▶ Objectives:
(1) In the page excerpt on Marginalist economics, why can't mathematical reasoning be treated as a defining trait of the Marginalist Revolution? Answer in one to three sentences.
(2) Copy the rows word for word, starting at the line that contains "Click the POS" and ending at the line that contains "[x=608, y=396]", with both of those lines included.

++++ Page excerpt

Other items that have since be called "Neoclassical", such as the Quantity Theory of Money or Say's Law, are not distinctly Neoclassical as, firstly, they were originally developed and thus are shared with the Classical economists (Smith, Ricardo, Mill, etc.) and, secondly, not all Neoclassical economists subscribed to them (e.g. Wicksell).

It has also been argued that the use of the mathematical reasoning can be considered a characteristic of the Marginalist Revolution. This is not true. Although some Marginalists (e.g. Walras, Wicksteed) employed a largely unprecedented amount of mathematics, others (e.g. Menger, Clark), were quite ignorant of it and did not use it at all.

++++++++
++++ Provided data

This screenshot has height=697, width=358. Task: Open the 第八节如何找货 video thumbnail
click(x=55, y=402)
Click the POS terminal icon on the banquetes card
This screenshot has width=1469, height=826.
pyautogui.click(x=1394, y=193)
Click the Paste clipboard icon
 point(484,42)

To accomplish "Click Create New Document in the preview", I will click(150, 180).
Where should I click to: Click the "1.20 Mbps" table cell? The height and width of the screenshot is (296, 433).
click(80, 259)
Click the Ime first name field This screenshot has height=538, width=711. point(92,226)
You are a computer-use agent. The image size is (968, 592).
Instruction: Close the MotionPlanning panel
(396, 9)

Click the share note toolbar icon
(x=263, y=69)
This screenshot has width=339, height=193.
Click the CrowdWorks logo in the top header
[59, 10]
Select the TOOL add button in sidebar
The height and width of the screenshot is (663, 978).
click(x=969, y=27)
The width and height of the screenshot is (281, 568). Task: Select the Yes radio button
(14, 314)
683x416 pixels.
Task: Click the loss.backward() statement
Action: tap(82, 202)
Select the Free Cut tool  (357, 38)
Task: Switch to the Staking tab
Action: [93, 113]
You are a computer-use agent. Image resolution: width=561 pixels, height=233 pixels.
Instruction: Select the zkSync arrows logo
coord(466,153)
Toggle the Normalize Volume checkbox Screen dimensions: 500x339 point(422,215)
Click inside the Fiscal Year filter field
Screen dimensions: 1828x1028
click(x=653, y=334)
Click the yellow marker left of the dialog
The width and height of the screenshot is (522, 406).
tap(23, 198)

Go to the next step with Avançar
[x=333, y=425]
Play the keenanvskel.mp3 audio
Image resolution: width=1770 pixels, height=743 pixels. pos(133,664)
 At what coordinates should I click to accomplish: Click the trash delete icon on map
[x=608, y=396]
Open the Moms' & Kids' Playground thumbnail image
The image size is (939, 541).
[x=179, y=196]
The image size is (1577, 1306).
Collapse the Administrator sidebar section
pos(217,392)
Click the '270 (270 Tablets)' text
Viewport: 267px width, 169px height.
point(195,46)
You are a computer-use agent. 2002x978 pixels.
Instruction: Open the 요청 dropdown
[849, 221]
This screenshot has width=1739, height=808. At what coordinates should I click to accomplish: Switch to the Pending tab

++++++++

▶ Completed exercise:
(1) Not all Marginalists used mathematics. Some, such as Walras and Wicksteed, used an almost unprecedented amount of it. Others, such as Menger and Clark, knew little of it and did not use it at all.

(2)
Click the POS terminal icon on the banquetes card
This screenshot has width=1469, height=826.
pyautogui.click(x=1394, y=193)
Click the Paste clipboard icon
 point(484,42)

To accomplish "Click Create New Document in the preview", I will click(150, 180).
Where should I click to: Click the "1.20 Mbps" table cell? The height and width of the screenshot is (296, 433).
click(80, 259)
Click the Ime first name field This screenshot has height=538, width=711. point(92,226)
You are a computer-use agent. The image size is (968, 592).
Instruction: Close the MotionPlanning panel
(396, 9)

Click the share note toolbar icon
(x=263, y=69)
This screenshot has width=339, height=193.
Click the CrowdWorks logo in the top header
[59, 10]
Select the TOOL add button in sidebar
The height and width of the screenshot is (663, 978).
click(x=969, y=27)
The width and height of the screenshot is (281, 568). Task: Select the Yes radio button
(14, 314)
683x416 pixels.
Task: Click the loss.backward() statement
Action: tap(82, 202)
Select the Free Cut tool  (357, 38)
Task: Switch to the Staking tab
Action: [93, 113]
You are a computer-use agent. Image resolution: width=561 pixels, height=233 pixels.
Instruction: Select the zkSync arrows logo
coord(466,153)
Toggle the Normalize Volume checkbox Screen dimensions: 500x339 point(422,215)
Click inside the Fiscal Year filter field
Screen dimensions: 1828x1028
click(x=653, y=334)
Click the yellow marker left of the dialog
The width and height of the screenshot is (522, 406).
tap(23, 198)

Go to the next step with Avançar
[x=333, y=425]
Play the keenanvskel.mp3 audio
Image resolution: width=1770 pixels, height=743 pixels. pos(133,664)
 At what coordinates should I click to accomplish: Click the trash delete icon on map
[x=608, y=396]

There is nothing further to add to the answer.